VARX once again dominated with Foust winning twice and Speed following him home on both occasions, but the attention was firmly on Block who rolled spectacularly out of the final, and championship contention on the first day. It was the second year in succession that the ‘Head Hoonigan in Charge’ ended up on his roof in the Caribbean and his luck wasn’t about to change on day two, despite having his car repaired overnight. He failed to finish the final, completing just five out of eight laps.
An all Volkswagen title showdown in Las Vegas was set.
Scott Speed needed just an eighth place finish to claim his first Red Bull GRC championship. Foust, although in second and Speed’s only challenger mathematically, remained very much an outsider.
A conservative Speed cruised home in third place in the terrible weather conditions, securing the crown as Olsbergs MSE went on to secure a season best one-two finish in the final, 2014 champion Joni Wiman signing out in style with his first ever Supercars race victory ahead of Sebastian Eriksson.

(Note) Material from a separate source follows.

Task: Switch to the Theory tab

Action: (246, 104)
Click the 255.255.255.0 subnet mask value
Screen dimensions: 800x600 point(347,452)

Foust could only manage ninth place after an early race shunt. The lowly finish in the final race of the season relegated him from second to third in the final standings with Eriksson’s Vegas podium promoting him to runner up spot in his first year in the series.
Race winners Nelson Piquet Jr. and Joni Wiman rounded out the top five in the points, ahead of Steve Arpin who only managed one podium all year, but didn’t miss a single final.
Despite his early season heroics, Ken Block eventually finished the season in seventh place, one spot ahead of Patrik Sandell who, like Block, would have no doubt been higher up the table had luck gone his way.
Austin Dyne finished as the lowest scoring full time entry in ninth place, but the fact that he was a championship challenger for much of the season highlights the strong competitive nature of the season.
Final Points Standings
Driver | Team | Points |
Scott Speed | Volkswagen Andretti Rallycross | 456 |
Sebastian Eriksson | Olsbergs MSE | 400 |
Tanner Foust | Volkswagen Andretti Rallycross | 388 |
Nelson Piquet Jr. | SH Racing Rallycross | 380 |
Joni Wiman | Olsbergs MSE | 370 |
Steve Arpin | Chip Ganassi Racing | 357 |
Ken Block | Hoonigan Racing Division | 345 |
Patrik Sandell | Bryan Herta Rally Sport | 328 |
Austin Dyne | Bryan Herta Rally Sport | 277 |
Brian Deegan* | Chip Ganassi Racing | 229 |
Sverre Isachsen* | Subaru Rally Team USA | 136 |
Bucky Lasek* | Subaru Rally Team USA | 88 |
Deegan, Isachsen and Lasek did not participate in every event.
Victor Gonzalez Jr., Jeff Ward, Travis Pastrana, Liam Doran, Pat Moro, Andreas Bakkerud, Logan Gomez, Rhys Millen, David Higgins and Brian Wong were all ineligible for points
GRC Lites
16-year-old Oliver Eriksson added to Olsberg’s collection of titles with something of a surprising GRC Lites title victory.
He went in the final race of the season trailing team mate Austin Cindric in the points. Cindric however got tangled up in a first lap collision that took him out of the race, handing the title to Eriksson.
The pair shared more than half of the season’s victories between them with Eriksson winning in Daytona (I), Los Angeles (I) and Barbados (I) while Cindric prevailed in Fort Lauderdale, Daytona (II), Los Angeles (II) and Barbados (II).
Son of Team Penske’s Tim Cindric, Austin, may have won more, but it was Eriksson’s superior podium record (Three second and third places to two) which edged it in the end.
Miles Maroney finished his first GRC Lites season in third place with a win in the second Detroit race and four further podiums while Alejandro Fernandes finished in fourth, albeit winless.
DirtFish Motorsports’ Tanner Whitten took fifth in the final standings with a win in the first Detroit race. Alex Keyes meanwhile took sixth.
The 18-year-old Californian missed the season opener in Fort Lauderdale and failed to start Detroit II but still took home a brace of wins at MCAS New River and Washington DC.